König bittet rechten Politiker Troels Lund Poulsen, Regierung zu bilden
Nach dem Scheitern von Mette Frederiksen bei den Koalitionsgesprächen beauftragte König Frederik Troels Lund Poulsen mit der Bildung einer mehrheitlichen Mitte‑rechts‑Koalition.
Nach Angaben der dänischen Königsfamilie hat König Frederik Troels Lund Poulsen gebeten, die Verhandlungen zur Bildung einer neuen Regierung zu übernehmen. Der Schritt folgte dem gescheiterten Vorstoß von Ministerpräsidentin Mette Frederiksen, eine regierungsfähige Koalition zusammenzustellen, nachdem sie bei den Parlamentswahlen im März zwar die meisten Stimmen erhalten, aber keine Mehrheit erreicht hatte.

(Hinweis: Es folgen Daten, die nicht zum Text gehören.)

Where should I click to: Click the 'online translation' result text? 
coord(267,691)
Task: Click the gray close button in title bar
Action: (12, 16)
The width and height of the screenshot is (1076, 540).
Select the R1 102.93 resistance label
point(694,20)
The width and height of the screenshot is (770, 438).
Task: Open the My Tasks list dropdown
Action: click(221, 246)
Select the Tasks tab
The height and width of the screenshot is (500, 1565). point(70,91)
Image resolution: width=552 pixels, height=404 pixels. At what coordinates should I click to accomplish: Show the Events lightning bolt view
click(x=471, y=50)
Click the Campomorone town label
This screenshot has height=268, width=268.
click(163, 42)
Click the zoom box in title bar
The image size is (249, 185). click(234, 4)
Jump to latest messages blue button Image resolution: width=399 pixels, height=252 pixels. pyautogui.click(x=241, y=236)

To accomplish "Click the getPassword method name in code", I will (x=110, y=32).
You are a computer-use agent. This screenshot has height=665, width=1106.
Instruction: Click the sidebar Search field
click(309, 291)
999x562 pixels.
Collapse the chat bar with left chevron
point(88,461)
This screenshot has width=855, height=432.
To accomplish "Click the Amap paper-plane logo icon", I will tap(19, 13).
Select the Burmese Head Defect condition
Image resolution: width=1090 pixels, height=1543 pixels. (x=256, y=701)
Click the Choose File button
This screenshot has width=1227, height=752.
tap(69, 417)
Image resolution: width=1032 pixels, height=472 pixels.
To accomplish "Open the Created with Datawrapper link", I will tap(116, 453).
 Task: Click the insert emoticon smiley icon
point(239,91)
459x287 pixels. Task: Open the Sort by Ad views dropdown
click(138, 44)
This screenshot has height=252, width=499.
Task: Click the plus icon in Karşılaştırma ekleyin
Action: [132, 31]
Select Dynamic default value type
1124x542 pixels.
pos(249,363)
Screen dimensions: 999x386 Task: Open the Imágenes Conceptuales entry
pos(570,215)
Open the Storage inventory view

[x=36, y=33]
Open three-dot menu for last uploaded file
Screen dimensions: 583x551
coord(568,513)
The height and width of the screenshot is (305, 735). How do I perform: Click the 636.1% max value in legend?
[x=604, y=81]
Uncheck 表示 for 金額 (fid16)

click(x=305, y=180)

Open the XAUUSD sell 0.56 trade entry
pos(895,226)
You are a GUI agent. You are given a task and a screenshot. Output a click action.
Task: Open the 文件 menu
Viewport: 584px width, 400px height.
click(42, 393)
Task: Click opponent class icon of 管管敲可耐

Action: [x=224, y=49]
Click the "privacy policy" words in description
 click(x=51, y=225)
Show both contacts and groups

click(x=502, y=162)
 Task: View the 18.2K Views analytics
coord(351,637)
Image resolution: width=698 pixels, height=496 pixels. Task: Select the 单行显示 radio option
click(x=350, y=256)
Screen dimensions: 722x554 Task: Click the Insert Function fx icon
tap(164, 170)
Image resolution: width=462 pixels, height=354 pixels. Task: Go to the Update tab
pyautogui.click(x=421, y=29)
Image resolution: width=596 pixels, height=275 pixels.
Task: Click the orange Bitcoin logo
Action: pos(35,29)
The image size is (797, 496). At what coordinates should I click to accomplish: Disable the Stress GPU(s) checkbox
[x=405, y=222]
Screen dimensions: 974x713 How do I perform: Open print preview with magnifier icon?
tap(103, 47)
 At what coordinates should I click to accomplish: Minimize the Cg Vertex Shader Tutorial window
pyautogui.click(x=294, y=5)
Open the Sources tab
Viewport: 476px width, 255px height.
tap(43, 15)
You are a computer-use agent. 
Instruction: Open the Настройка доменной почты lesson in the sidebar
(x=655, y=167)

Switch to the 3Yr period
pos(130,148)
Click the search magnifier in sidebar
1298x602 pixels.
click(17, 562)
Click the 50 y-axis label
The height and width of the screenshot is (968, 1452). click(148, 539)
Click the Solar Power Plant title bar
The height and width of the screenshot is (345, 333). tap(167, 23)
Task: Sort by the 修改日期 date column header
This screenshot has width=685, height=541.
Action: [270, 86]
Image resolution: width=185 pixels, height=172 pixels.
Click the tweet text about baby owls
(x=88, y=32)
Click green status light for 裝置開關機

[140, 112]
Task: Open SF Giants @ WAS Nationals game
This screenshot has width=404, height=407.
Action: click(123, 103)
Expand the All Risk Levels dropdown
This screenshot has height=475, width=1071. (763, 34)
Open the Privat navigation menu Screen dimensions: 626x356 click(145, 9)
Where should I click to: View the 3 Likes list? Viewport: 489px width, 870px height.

Im Mittelpunkt der politischen Neuordnung steht nun Poulsen, der die Aufgabe hat, eine Koalition der Mitte‑rechts‑ und rechten Parteien zu schmieden. Die Königsanweisung sieht ausdrücklich vor, Verhandlungen zu führen mit dem Ziel, eine Regierung ohne Beteiligung der Sozialdemokraten und der Moderaten zu bilden. Damit verschiebt sich das Machtzentrum weg von Frederiksen, die zuvor versucht hatte, mit einer linksgerichteten Koalition weiterzuregieren.
Zugleich bleibt die Lage kompliziert: Die Sozialdemokraten hatten ihr schlechtestes Ergebnis seit 1903 eingefahren und konnten keine Mehrheitsallianz bilden. Frederiksen suchte in der Folge Unterstützung bei Lars Løkke Rasmussen und dessen zentristischen Moderaten, doch diese Bemühungen blieben erfolglos. Rasmussen zog sich aus den Verhandlungen zurück und stellte sich schließlich hinter Poulsen, wodurch der Versuch, die bisherige Politik fortzusetzen, weiter an Rückhalt verlor.